[Collected data]
--------

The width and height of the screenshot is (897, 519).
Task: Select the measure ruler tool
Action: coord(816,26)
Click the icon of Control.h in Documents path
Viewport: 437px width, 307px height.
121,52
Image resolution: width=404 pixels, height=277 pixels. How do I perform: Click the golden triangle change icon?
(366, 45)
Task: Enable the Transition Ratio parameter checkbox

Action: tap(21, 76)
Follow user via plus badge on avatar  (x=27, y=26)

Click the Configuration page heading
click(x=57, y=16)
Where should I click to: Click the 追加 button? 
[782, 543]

--------

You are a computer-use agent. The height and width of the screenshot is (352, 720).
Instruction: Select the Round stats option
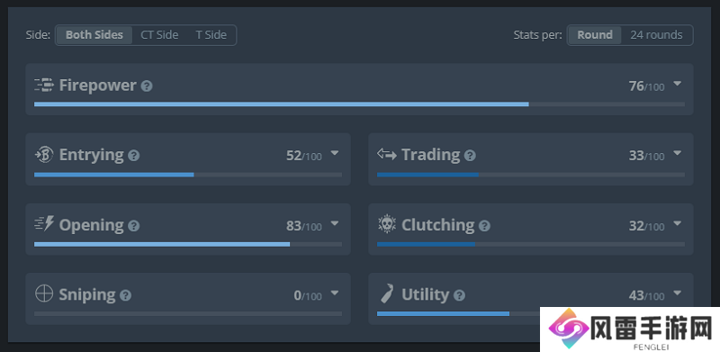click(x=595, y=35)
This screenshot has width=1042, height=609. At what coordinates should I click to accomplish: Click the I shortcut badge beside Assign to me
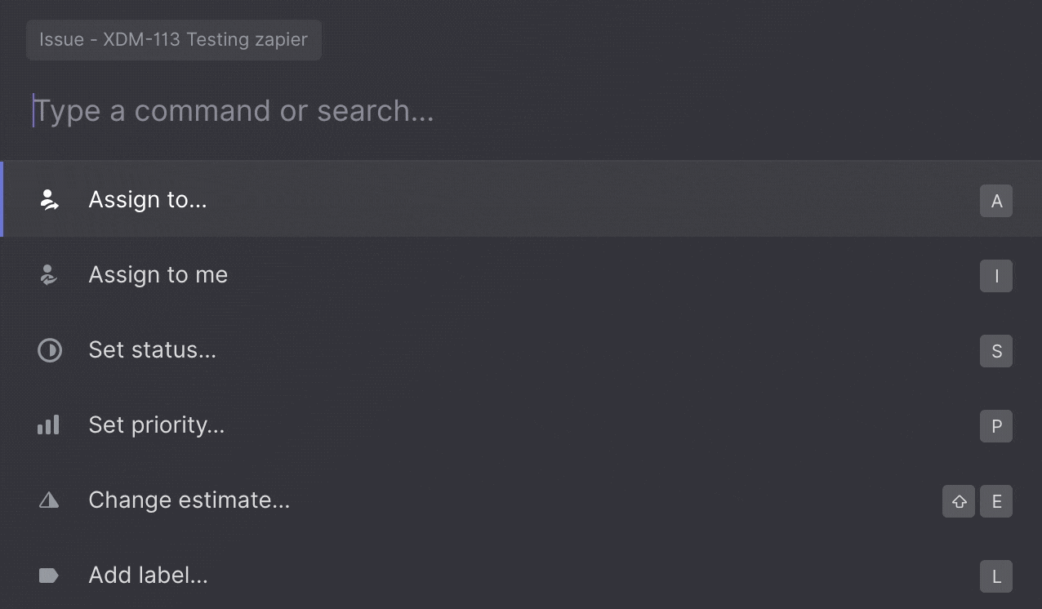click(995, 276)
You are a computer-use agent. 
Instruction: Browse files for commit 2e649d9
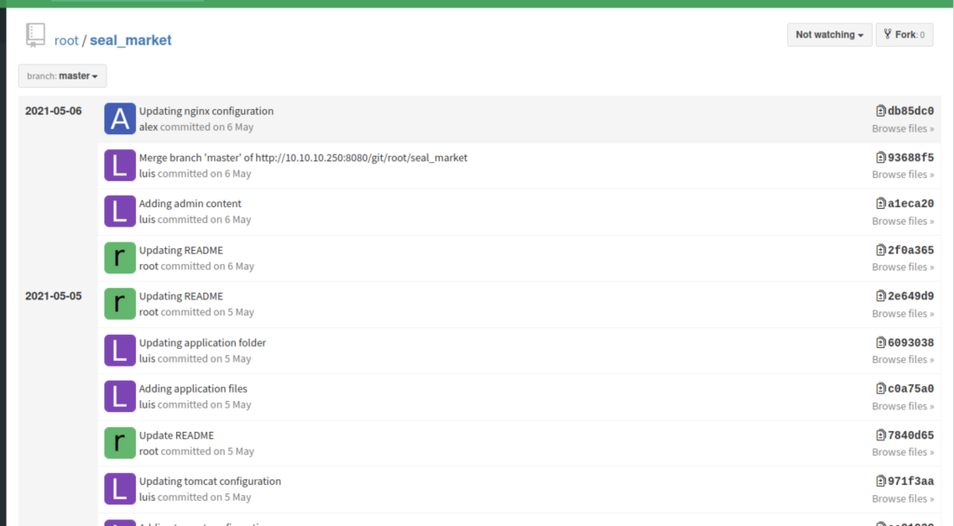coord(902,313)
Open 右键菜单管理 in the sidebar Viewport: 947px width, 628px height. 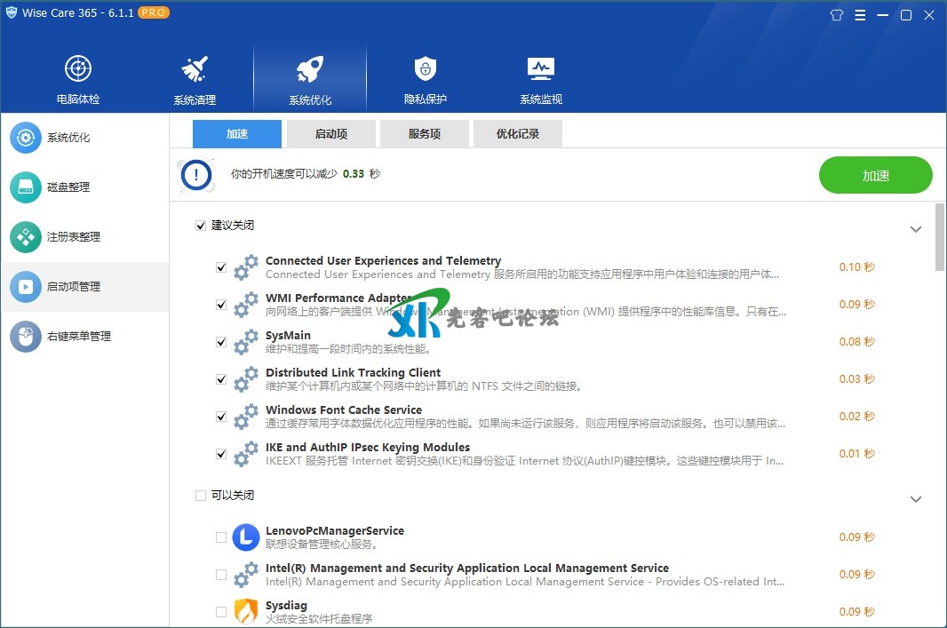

--------

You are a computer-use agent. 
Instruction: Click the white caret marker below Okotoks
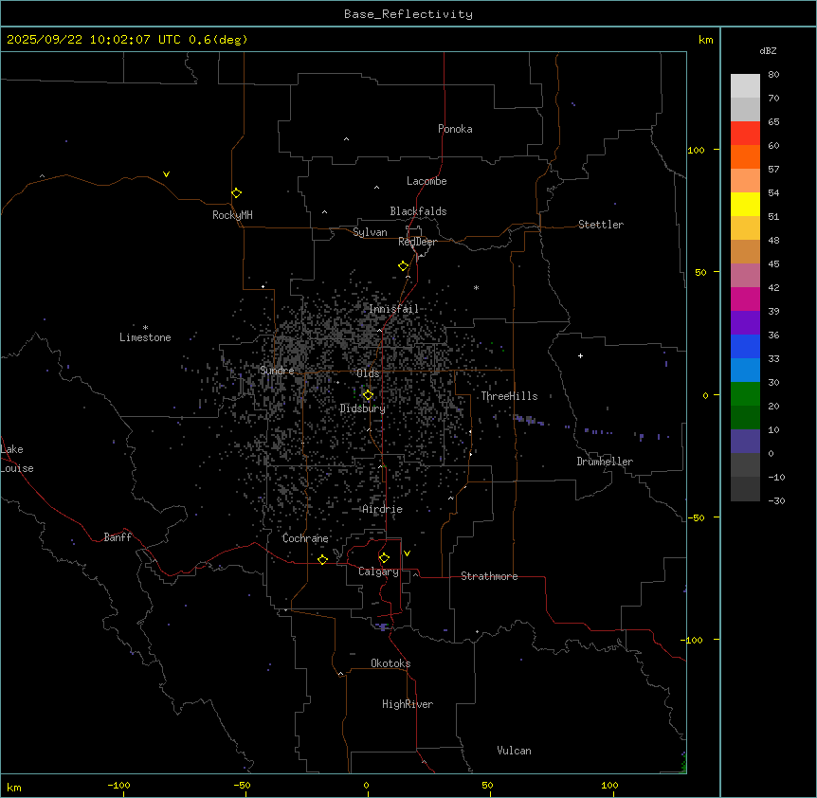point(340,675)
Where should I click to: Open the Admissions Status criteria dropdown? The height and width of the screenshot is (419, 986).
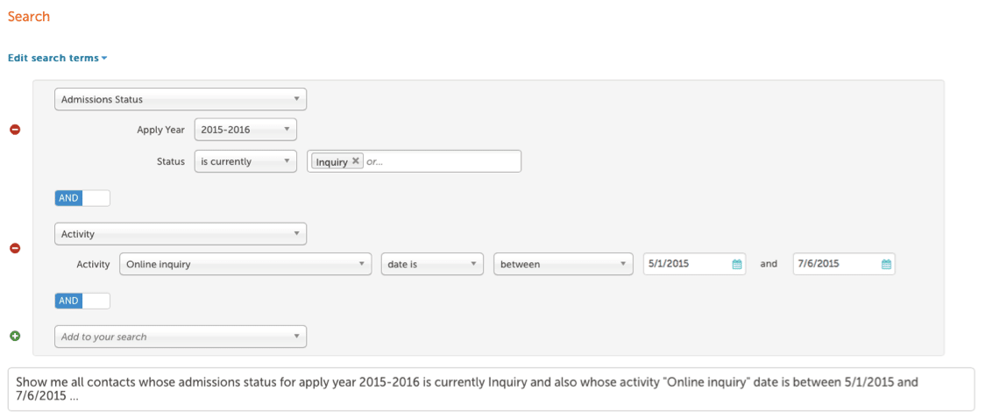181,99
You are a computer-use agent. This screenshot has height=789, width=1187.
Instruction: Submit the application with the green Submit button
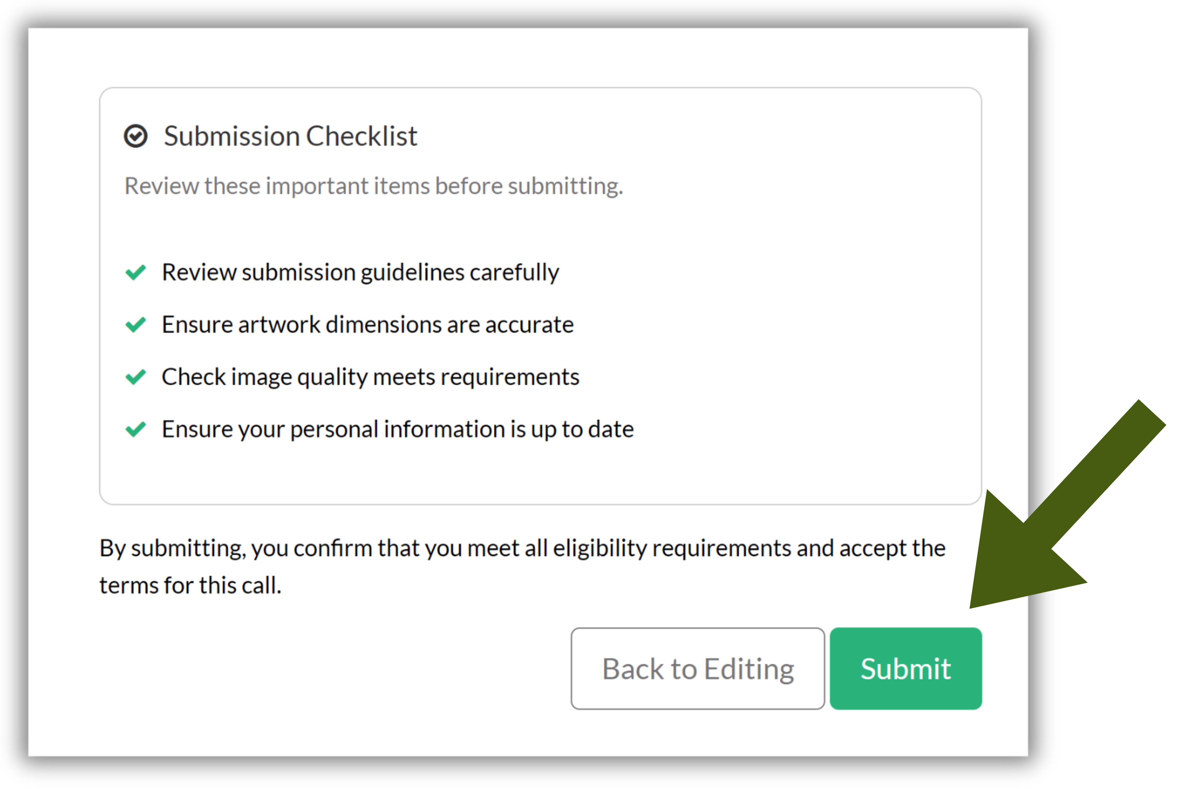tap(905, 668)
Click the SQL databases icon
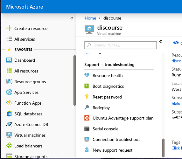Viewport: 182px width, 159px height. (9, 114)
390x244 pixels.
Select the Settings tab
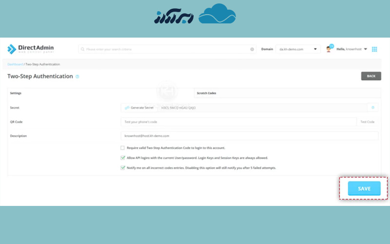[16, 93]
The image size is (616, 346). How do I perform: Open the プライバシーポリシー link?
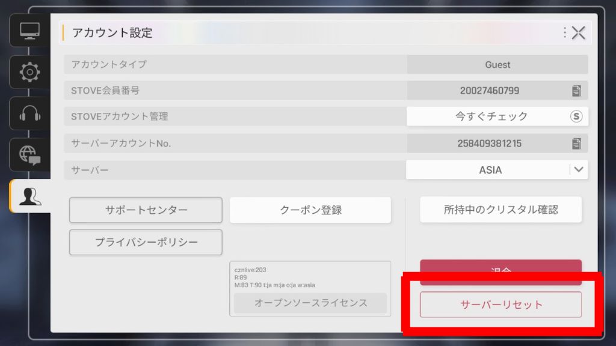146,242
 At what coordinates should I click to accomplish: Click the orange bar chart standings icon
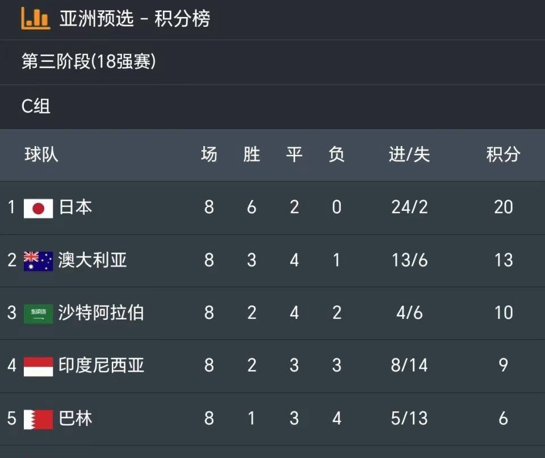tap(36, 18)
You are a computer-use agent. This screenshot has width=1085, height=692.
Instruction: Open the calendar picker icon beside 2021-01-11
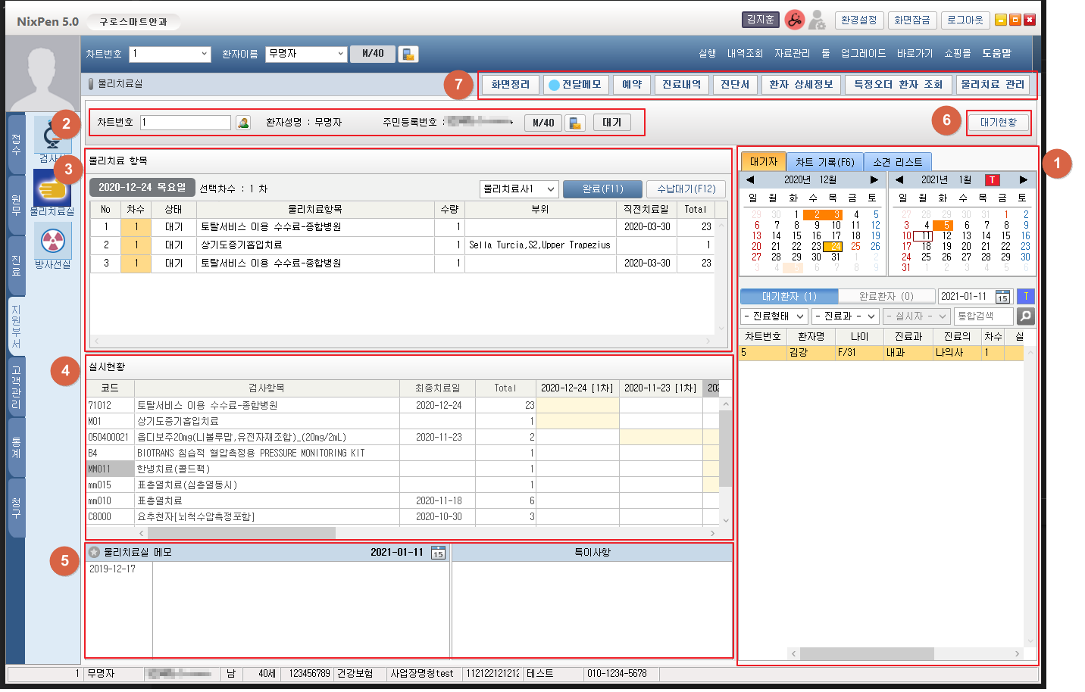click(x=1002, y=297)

--------

Prompt
Check each line of the entries, and copy the ones that contain "computer".

Task response
You are a computer-use agent. The height and width of the screenshot is (352, 720).
You are a computer-use agent. 
You are a computer-use agent. 
You are a computer-use agent. This screenshot has height=789, width=1187.
You are a computer-use agent. This screenshot has width=1085, height=692.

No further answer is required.